▶ [Records for the exercise]:

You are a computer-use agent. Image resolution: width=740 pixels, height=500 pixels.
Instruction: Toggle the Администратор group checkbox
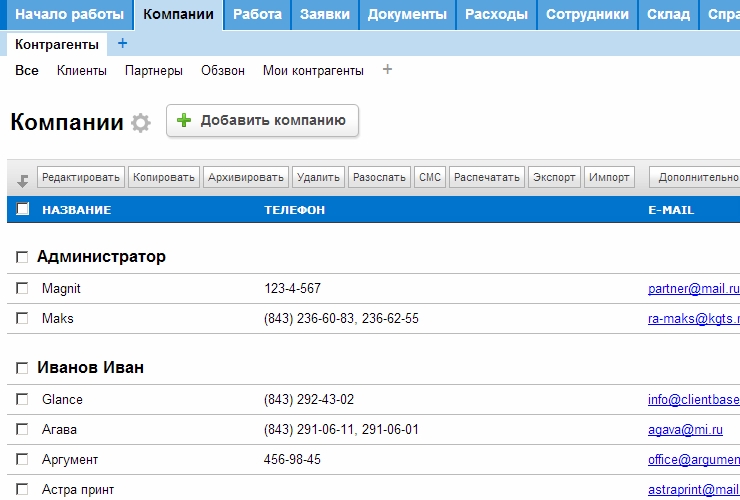(x=23, y=257)
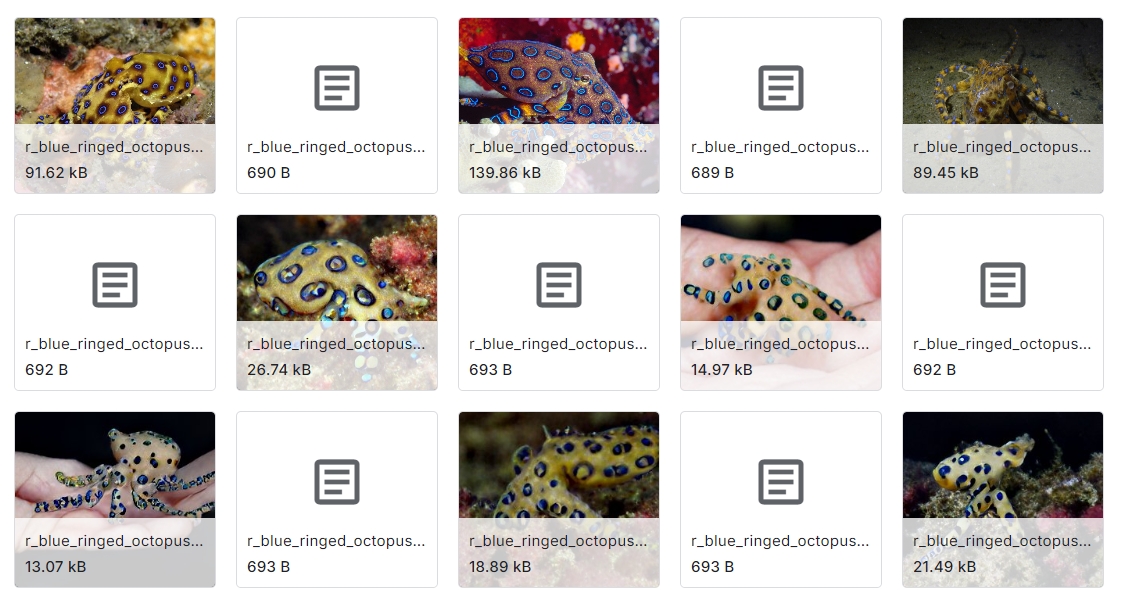Click the filename of the 14.97 kB image
Viewport: 1121px width, 590px height.
780,344
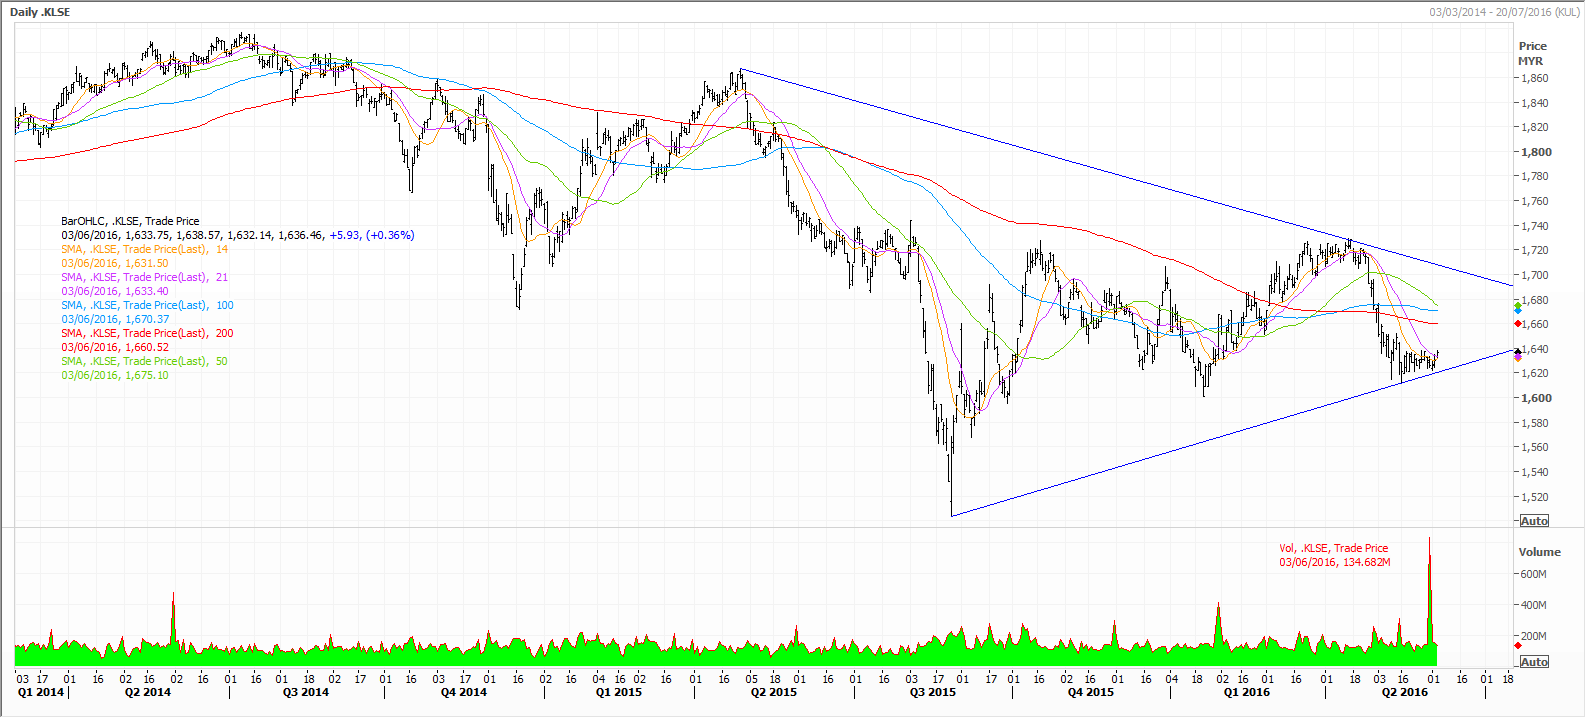Screen dimensions: 1586x718
Task: Open the Daily .KLSE chart title
Action: point(40,12)
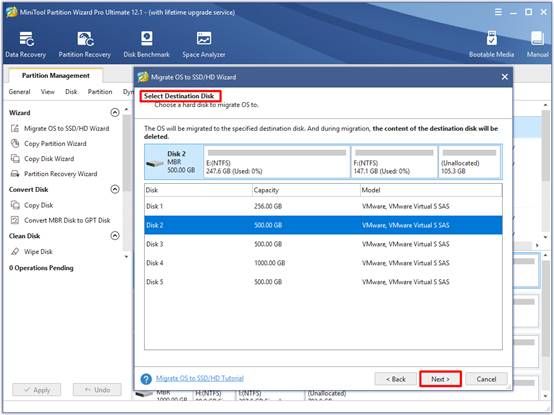
Task: Select Disk 4 row in disk list
Action: [x=323, y=263]
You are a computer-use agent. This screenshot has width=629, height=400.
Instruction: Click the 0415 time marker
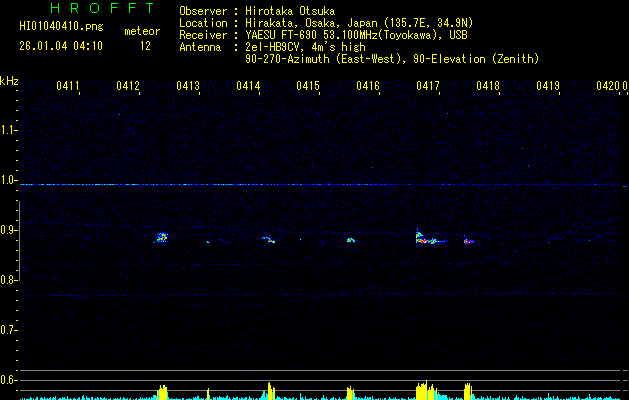[308, 87]
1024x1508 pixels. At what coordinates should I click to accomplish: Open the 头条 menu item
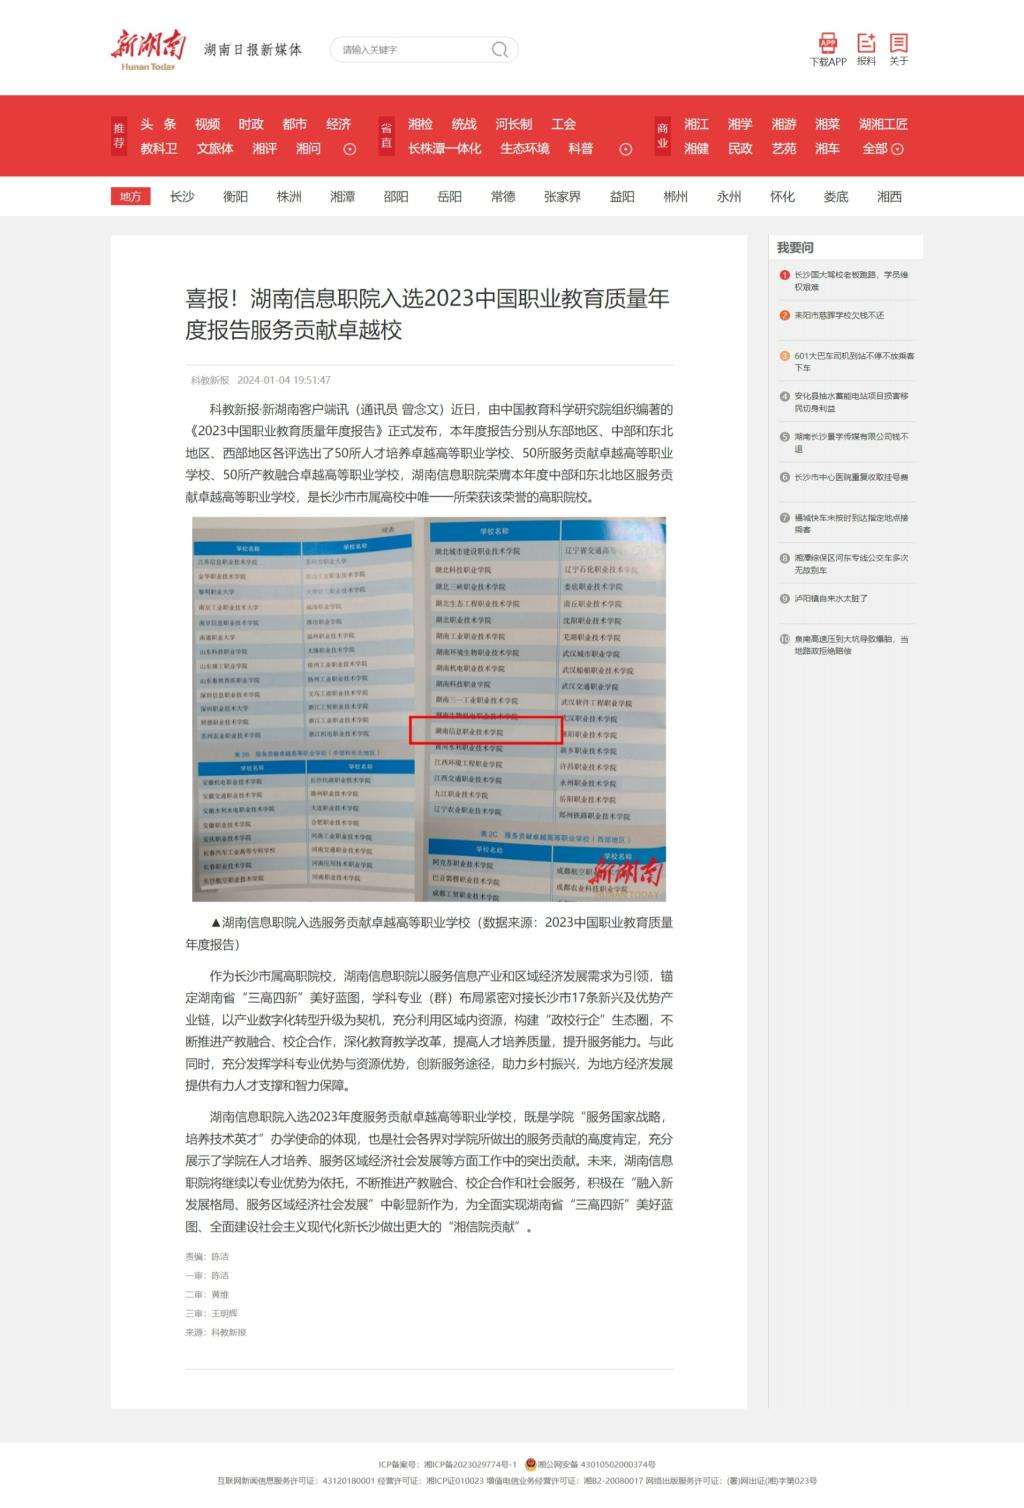158,124
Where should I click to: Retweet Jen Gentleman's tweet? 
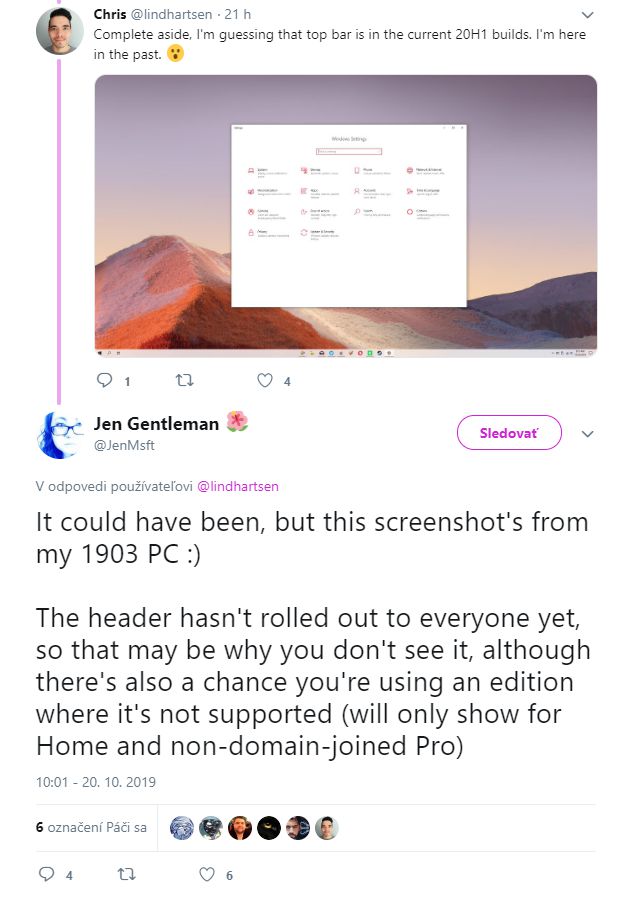[126, 874]
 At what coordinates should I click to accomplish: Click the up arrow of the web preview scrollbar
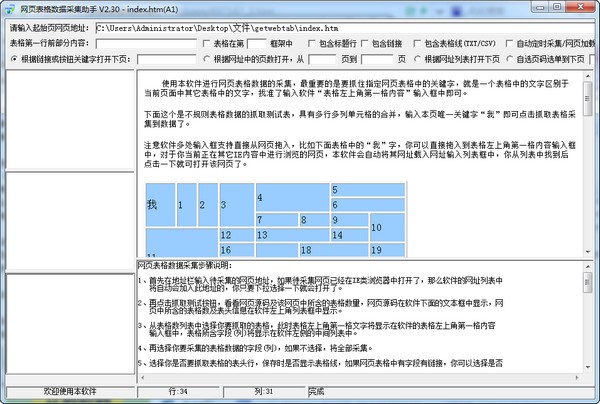pos(588,76)
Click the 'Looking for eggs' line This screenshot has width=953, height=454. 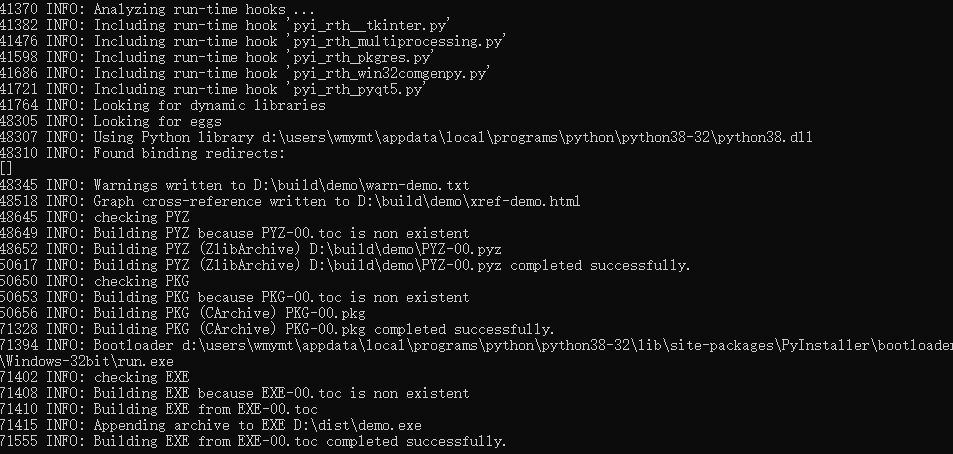(x=111, y=121)
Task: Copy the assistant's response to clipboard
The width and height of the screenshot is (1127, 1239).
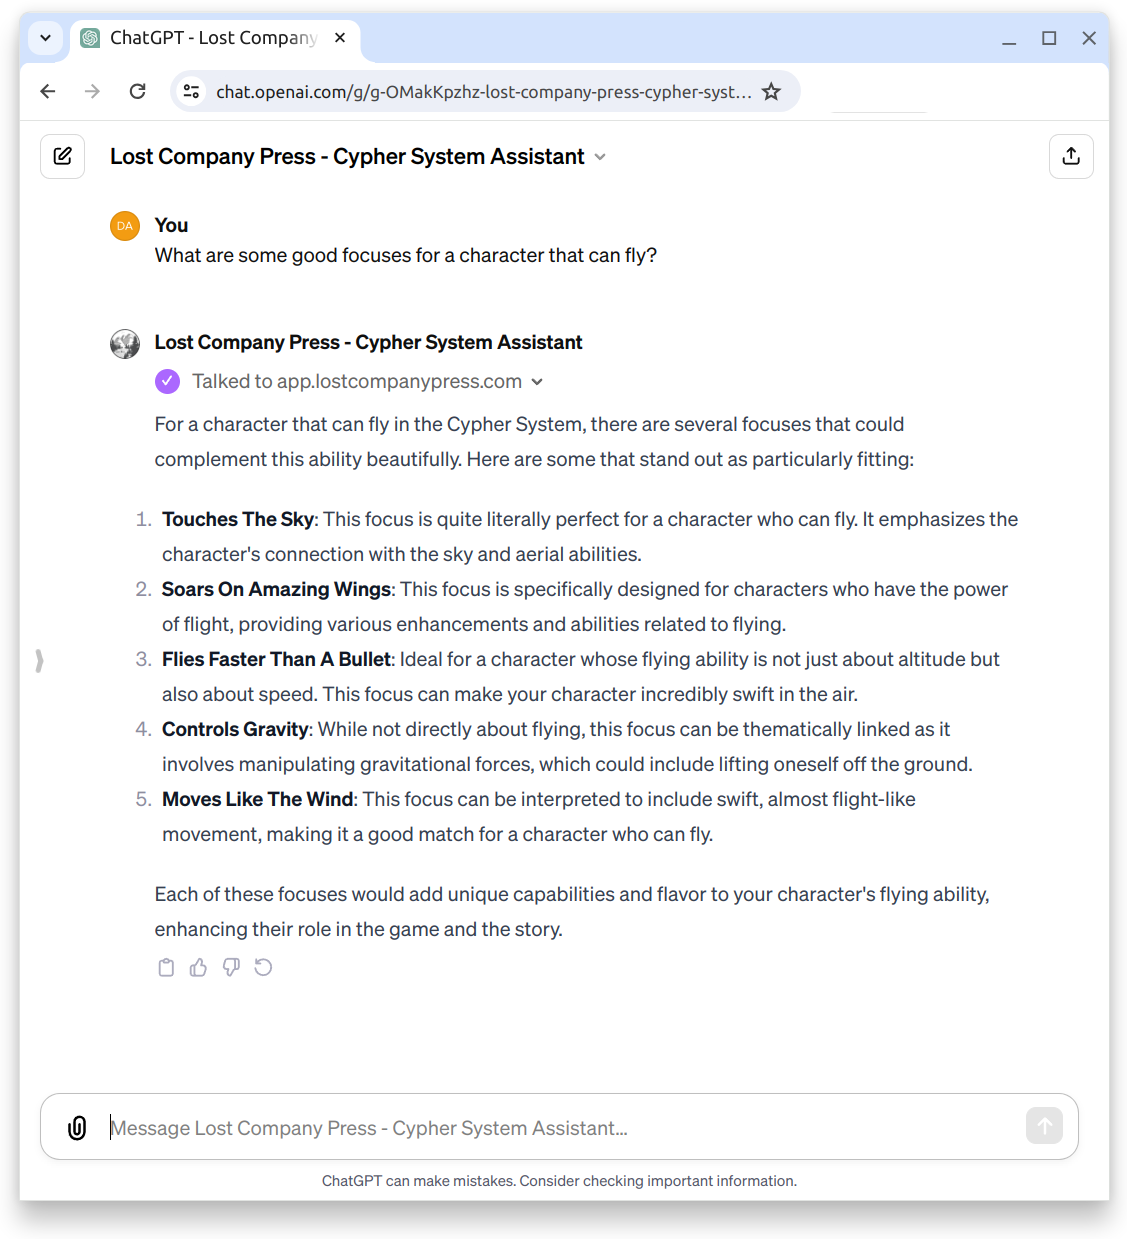Action: coord(166,967)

▶ [Task brief]:
Go through the entries above, and wherever a line holds the word "agent", copy that line.

▶ [Task response]:
You are a computer-use agent. Image resolution: width=740 pixels, height=500 pixels.
You are a computer-use agent. This screenshot has width=629, height=400.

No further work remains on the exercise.